Silver was asked if current Clips would be free to explore free agency while Sterling still owns the team, to which he replied, “If a player in the future doesn’t want to play for the Clippers and is under contract, we’ll deal with that.” He did add that he doesn’t foresee that happening.

None of those marquee players were heading to the Hub anyhow. The cap space isn’t there and the trade exceptions aren’t enough.

Circling back to Rivers, I still can’t help but wonder: The coach knew exactly the type of man he was going to work for when he signed on in Los Angeles last summer. Racism shouldn’t be the tree that falls in the woods. Sterling’s reputation was well known years, even decades ago.
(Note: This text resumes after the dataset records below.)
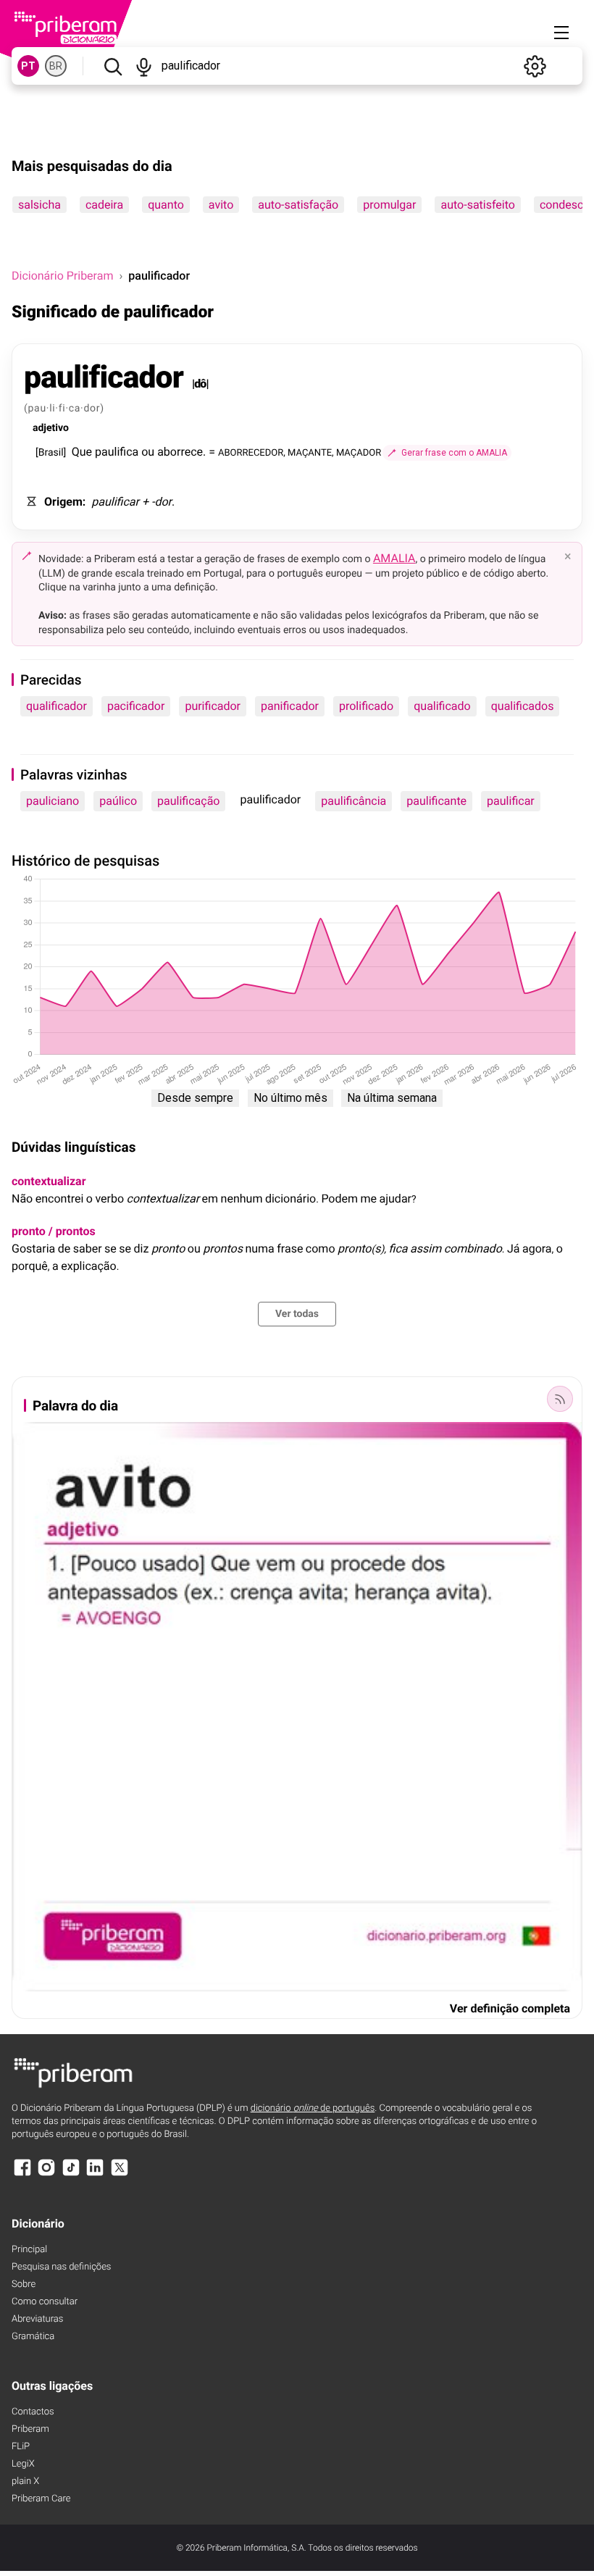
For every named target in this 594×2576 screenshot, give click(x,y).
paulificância (353, 801)
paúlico (118, 801)
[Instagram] (46, 2174)
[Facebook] (22, 2174)
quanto (166, 205)
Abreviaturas (37, 2319)
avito (221, 205)
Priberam (30, 2429)
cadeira (104, 205)
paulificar (511, 801)
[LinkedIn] (95, 2174)
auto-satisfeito (477, 205)
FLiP (21, 2446)
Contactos (33, 2411)
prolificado (366, 706)
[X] (119, 2174)
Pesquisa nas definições (61, 2267)
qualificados (522, 706)
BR (55, 66)
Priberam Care (41, 2498)
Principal (29, 2249)
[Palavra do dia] (560, 1399)
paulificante (436, 801)
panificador (290, 706)
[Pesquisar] (112, 66)
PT (28, 66)
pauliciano (52, 801)
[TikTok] (71, 2174)
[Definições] (535, 66)
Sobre (23, 2284)
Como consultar (45, 2301)
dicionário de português (313, 2108)
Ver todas (297, 1314)
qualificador (56, 706)
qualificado (442, 706)
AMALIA (394, 558)
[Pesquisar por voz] (143, 66)
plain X (25, 2481)
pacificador (135, 706)
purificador (212, 706)
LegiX (23, 2464)
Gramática (33, 2336)
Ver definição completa (510, 2008)
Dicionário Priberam (62, 276)
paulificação (188, 801)
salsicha (39, 205)
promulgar (389, 205)
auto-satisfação (298, 205)
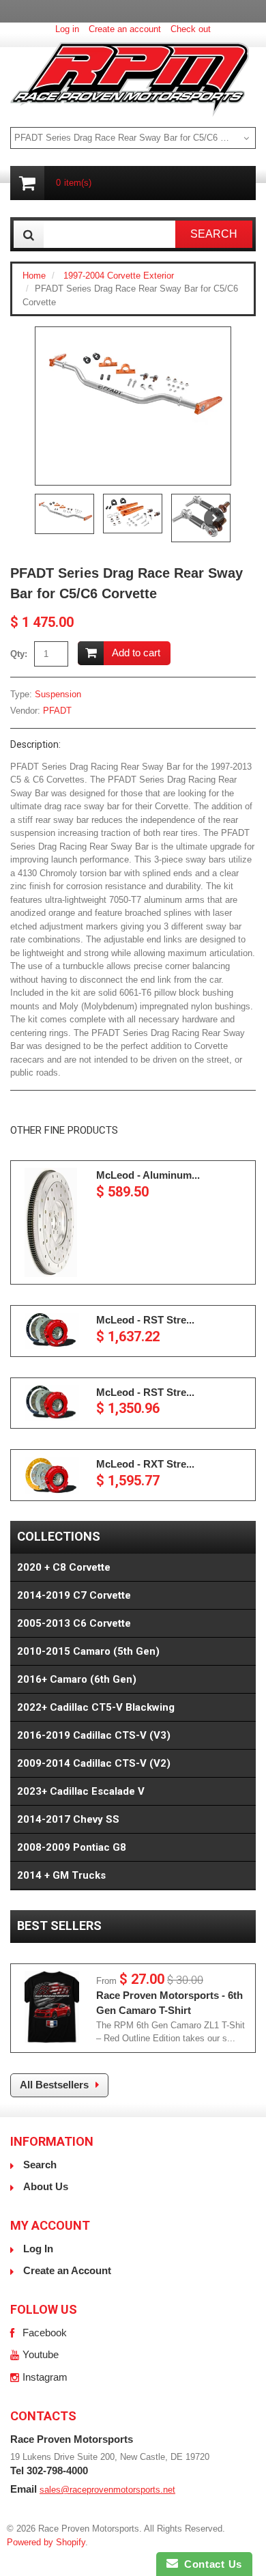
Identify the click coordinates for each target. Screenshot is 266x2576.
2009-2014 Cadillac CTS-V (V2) (94, 1763)
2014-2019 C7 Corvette (74, 1595)
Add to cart (136, 652)
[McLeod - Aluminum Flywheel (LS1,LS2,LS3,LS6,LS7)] (52, 1222)
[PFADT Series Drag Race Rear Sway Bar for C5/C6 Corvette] (133, 392)
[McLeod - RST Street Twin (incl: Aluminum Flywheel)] (52, 1331)
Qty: (18, 654)
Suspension (58, 694)
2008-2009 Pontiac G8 (71, 1847)
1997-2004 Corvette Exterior (118, 275)
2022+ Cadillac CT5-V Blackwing (96, 1707)
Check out (191, 29)
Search (40, 2164)
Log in (67, 29)
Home (34, 275)
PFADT (57, 710)
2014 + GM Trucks (61, 1875)
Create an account (125, 29)
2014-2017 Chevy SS (68, 1819)
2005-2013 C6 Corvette (74, 1623)
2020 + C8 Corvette (63, 1567)
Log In (38, 2248)
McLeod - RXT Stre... (145, 1464)
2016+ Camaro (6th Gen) (76, 1679)
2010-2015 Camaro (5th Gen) (88, 1651)
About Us (45, 2186)
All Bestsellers (54, 2084)
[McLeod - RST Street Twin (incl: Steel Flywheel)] (52, 1403)
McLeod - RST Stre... (145, 1320)
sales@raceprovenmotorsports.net (107, 2489)
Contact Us (210, 2564)
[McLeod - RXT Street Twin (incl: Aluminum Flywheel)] (52, 1475)
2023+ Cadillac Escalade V (81, 1791)
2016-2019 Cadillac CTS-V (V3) (94, 1735)
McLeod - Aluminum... (148, 1175)
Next (214, 518)
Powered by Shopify (46, 2542)
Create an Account (67, 2270)
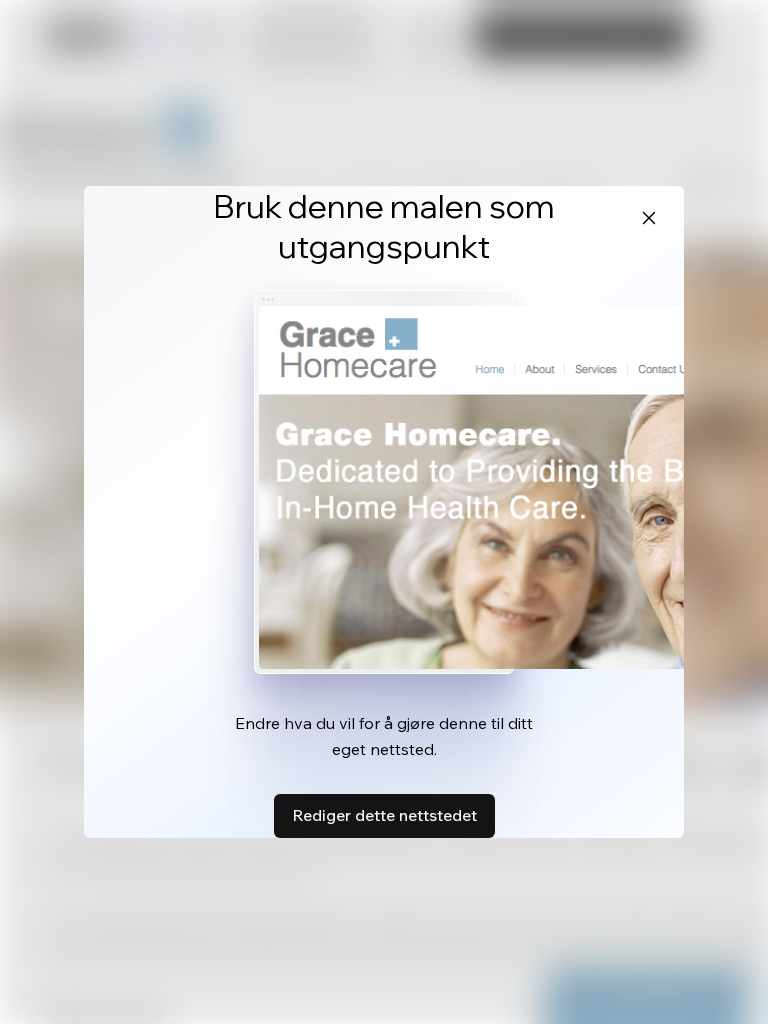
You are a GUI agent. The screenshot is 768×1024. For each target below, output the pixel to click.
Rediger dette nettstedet (384, 815)
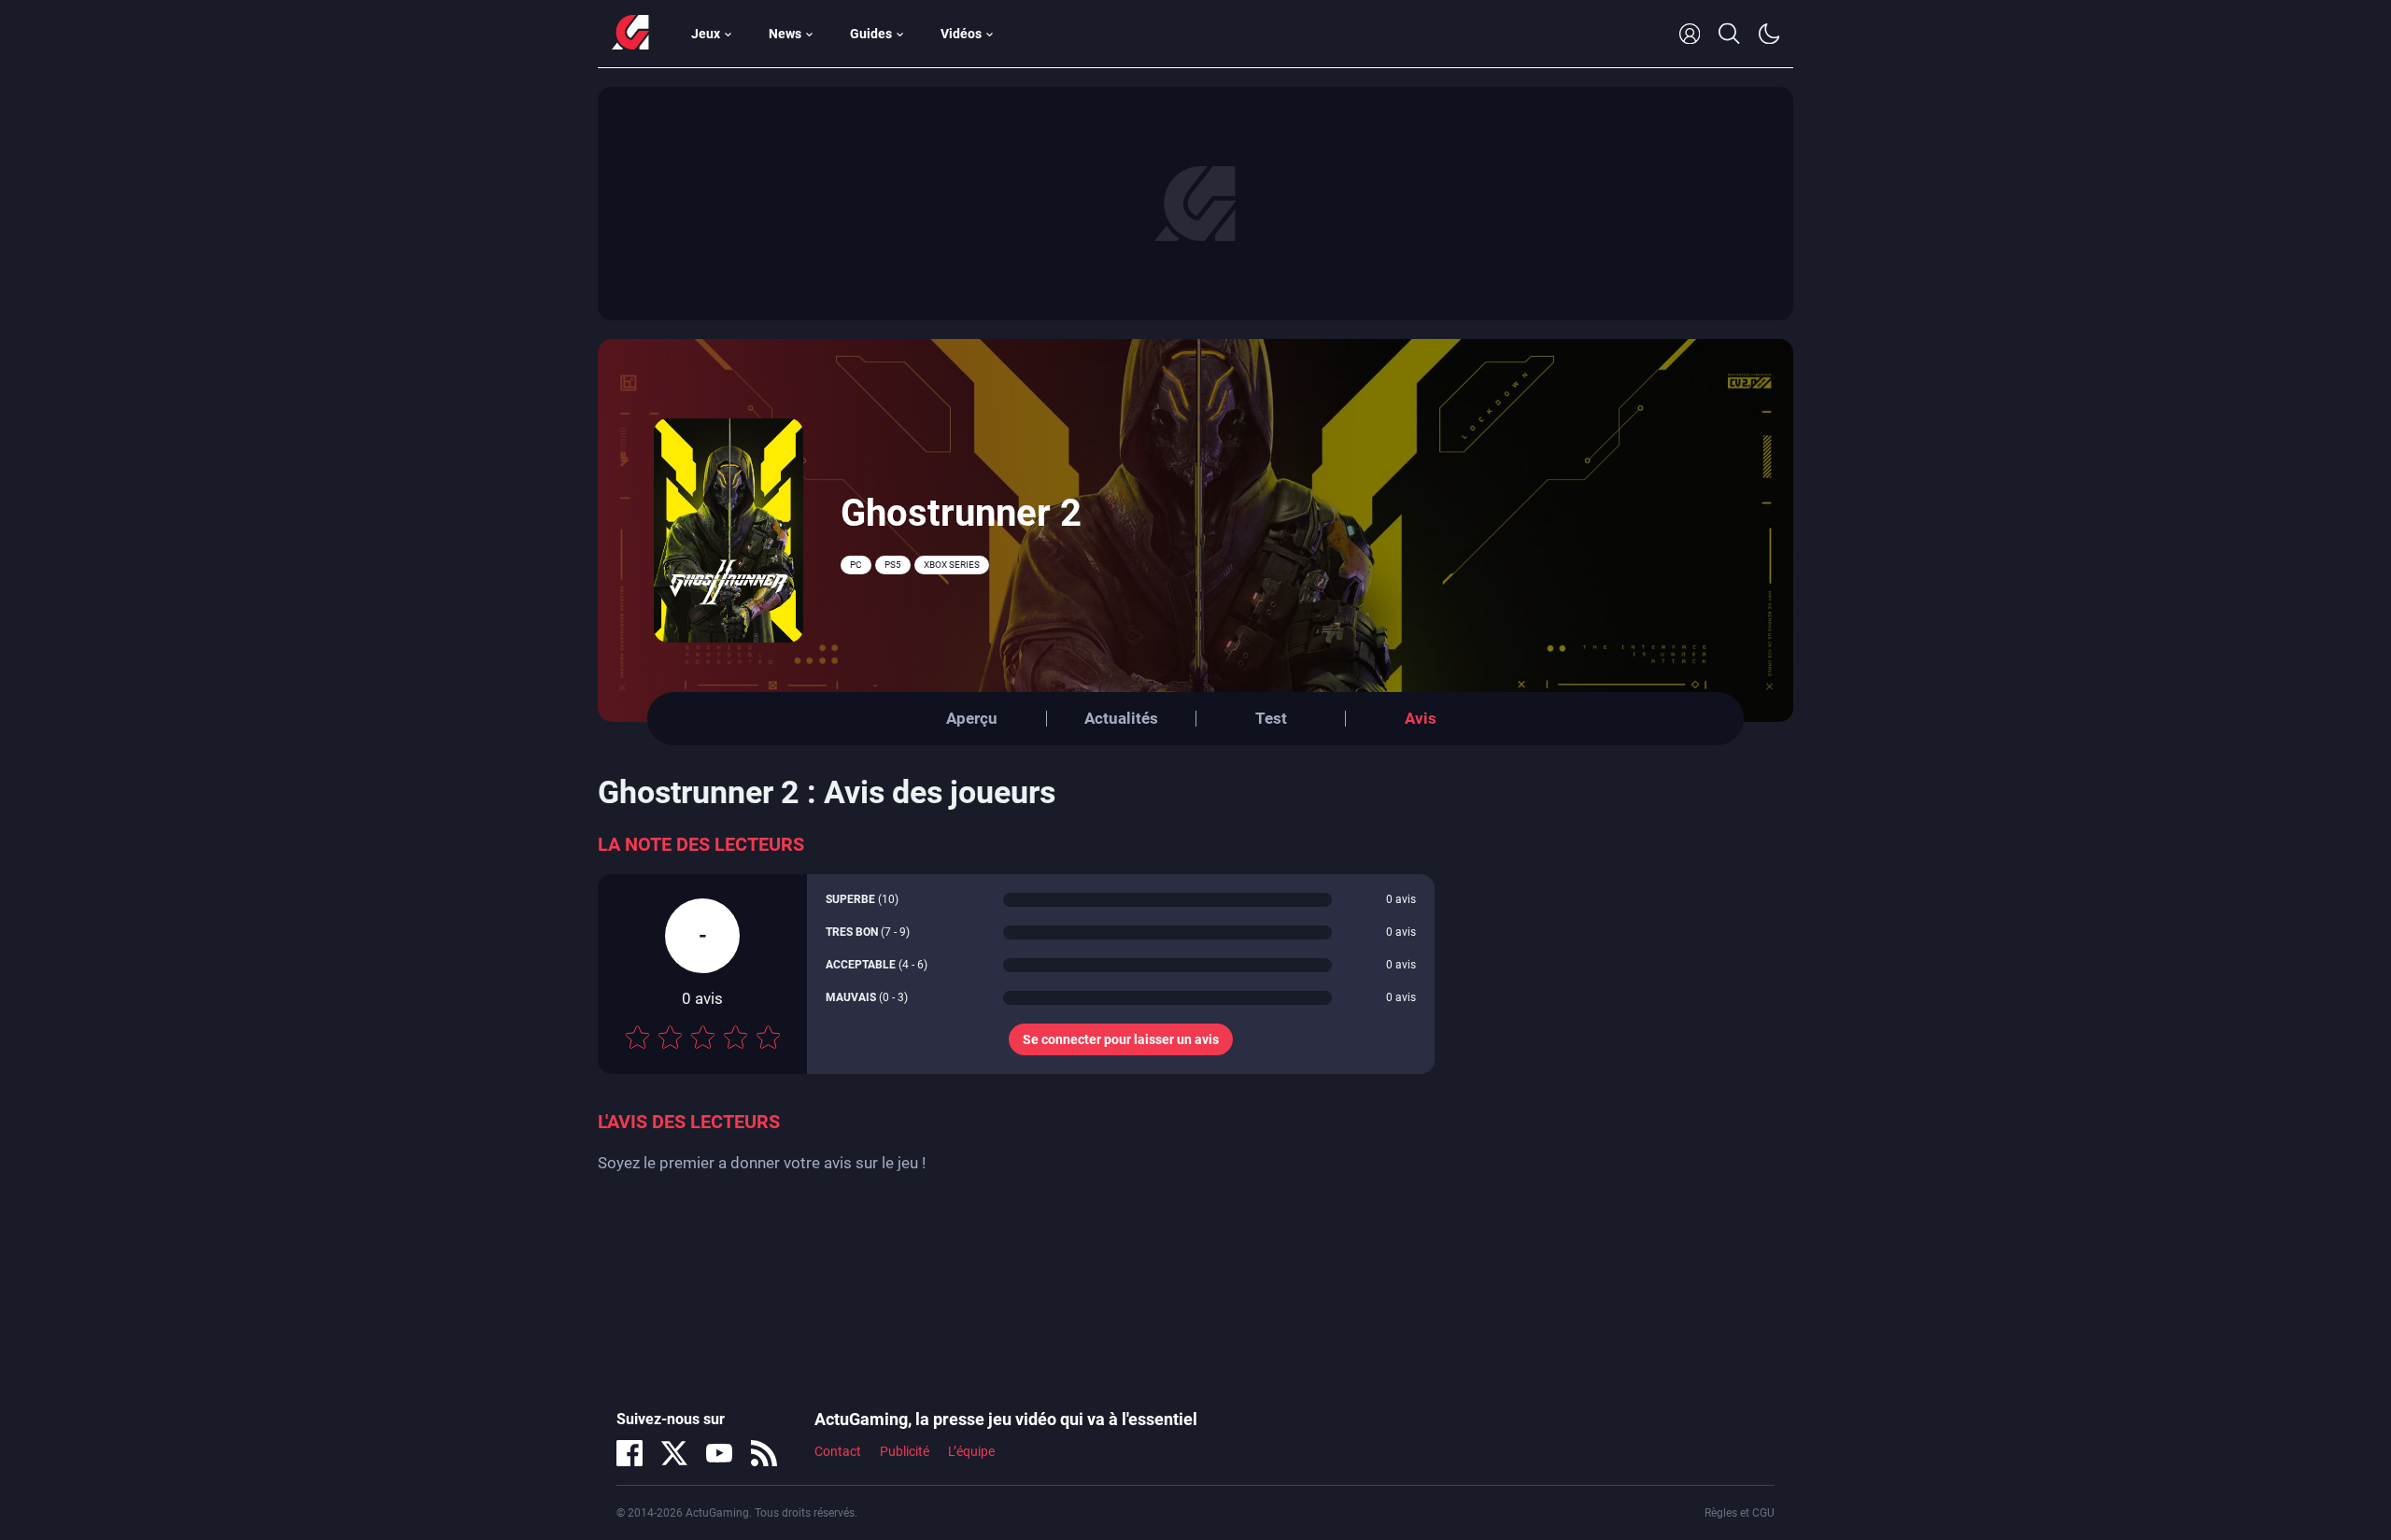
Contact (837, 1451)
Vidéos (961, 33)
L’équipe (971, 1451)
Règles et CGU (1740, 1512)
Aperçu (971, 718)
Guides (871, 33)
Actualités (1121, 718)
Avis (1420, 718)
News (785, 33)
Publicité (904, 1451)
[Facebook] (629, 1453)
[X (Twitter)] (674, 1453)
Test (1271, 718)
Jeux (705, 33)
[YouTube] (719, 1453)
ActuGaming (630, 33)
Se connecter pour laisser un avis (1121, 1039)
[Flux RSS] (764, 1453)
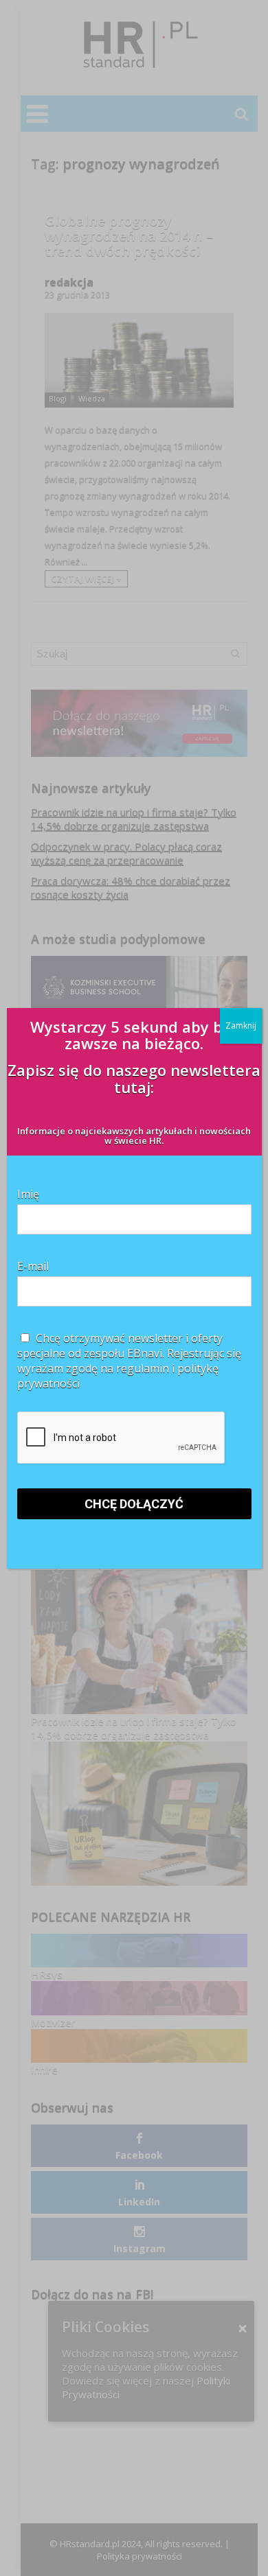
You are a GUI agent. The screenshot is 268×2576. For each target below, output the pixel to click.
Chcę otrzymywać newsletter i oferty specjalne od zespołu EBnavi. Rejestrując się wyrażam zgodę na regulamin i (129, 1361)
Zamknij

Hearing deplorable remarks in an audio recording shouldn’t be the straw that broke the camel’s back when it clearly existed behind closed doors and in reports for a long, long time. Nevertheless, that doesn’t matter now.

Sterling is out and, though he’ll likely fight the verdict, he will soon be forced to sell his beloved team, filled with the players and staff he loathed for the color of their skin. One of those men, Rivers, will inevitably remain, unified with the rest and those like-minded to hang the organization’s first banner – with their former boss and owner nowhere in sight.